Nat Hentoff of the Village Voice cuts to the heart of the issue:
After two years during which Jose Padilla has been imprisoned in a windowless cell in a navy brig on American soil without charges—and in the final days of the Supreme Court's arriving at a decision in his case—Deputy Attorney General James Comey suddenly hurled a list of detailed accusations against this "enemy combatant" as designated by George W. Bush.

Comey was not speaking in a court-room but rather in a nationally televised press conference. Padilla could not reply to those denunciations in his own defense. Nor could his lawyers. The government had at last allowed them to speak to their client twice after the Supreme Court had surprised the Bush team by taking Hamdi's case. But their meetings with their client were listened to and videotaped by the government.

Moreover, one of Padilla's lawyers, Andrew Patel, tells me that the government has ruled that Padilla's attorneys cannot tell anyone what Padilla would say in answer to any government accusations because everything he told his lawyers is classified. Nor could his lawyers ask him about what he said in his interrogations . . . .

But even the government's documents, to which Comey referred, concede in a footnote, as The New York Sun reported, that "Padilla tried to downplay or deny this commitment to Al Qaeda and the apartment building mission. He said he never pledged an oath of loyalty and was not part of the Al Qaeda.

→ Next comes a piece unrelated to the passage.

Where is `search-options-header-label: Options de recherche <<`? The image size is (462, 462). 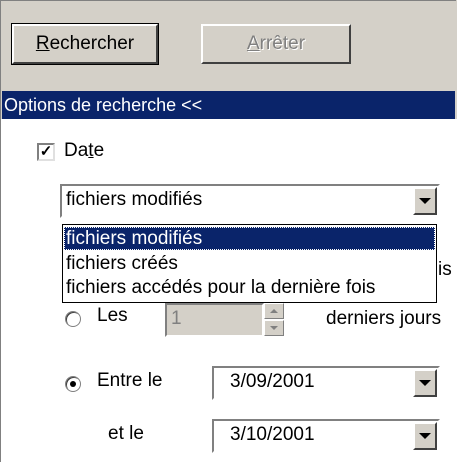
search-options-header-label: Options de recherche << is located at coordinates (104, 105).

He said he and his accomplice proposed the dirty bomb plot [for which he was first arrested at O'Hare Airport] only as a way to get out of Pakistan and to avoid combat in Afghanistan. He said he returned to America with no intention of carrying out the apartment building operation."

How many Americans who heard or read Comey's extrajudicial public indictment of Padilla know about that footnote, to which Comey only barely referred? But Comey did admit that all of Padilla's connections to Al Qaeda that were "admitted" by Padilla could not be entered as evidence in an American courtroom because they took place without the presence of one of Padilla's lawyers. Again, trust your government!

In his statement, Comey insisted that the release of this "information" was in no way intended to influence the Supreme Court's decision as to whether American citizen Padilla should be entitled to the basic due process of appearing for himself in an American courtroom. The government, said Comey, just wanted to clarify for the public the reason for George W. Bush's most controversial unilateral decision, to take away from this American citizen the right to habeas corpus. This is the oldest act in the English-speaking world, to have a judge decide whether someone is being lawfully detained. Had he been actually tried, said Comey, his lawyer would have told him to be silent.

I do not believe Mr. Comey. I believe this last-minute Hail Mary plea was in fact aimed at the most powerful woman in the country. During Supreme Court oral arguments in the Padilla and Hamdi cases, Justice Sandra Day O'Connor seemed likely, as often happens, to be the fifth and deciding vote, and of all the justices, she was the most conflicted as to how to rule. Will the government strategy backfire because the sudden fusillade against Padilla was so transparently an attempt to manipulate the Supreme Court?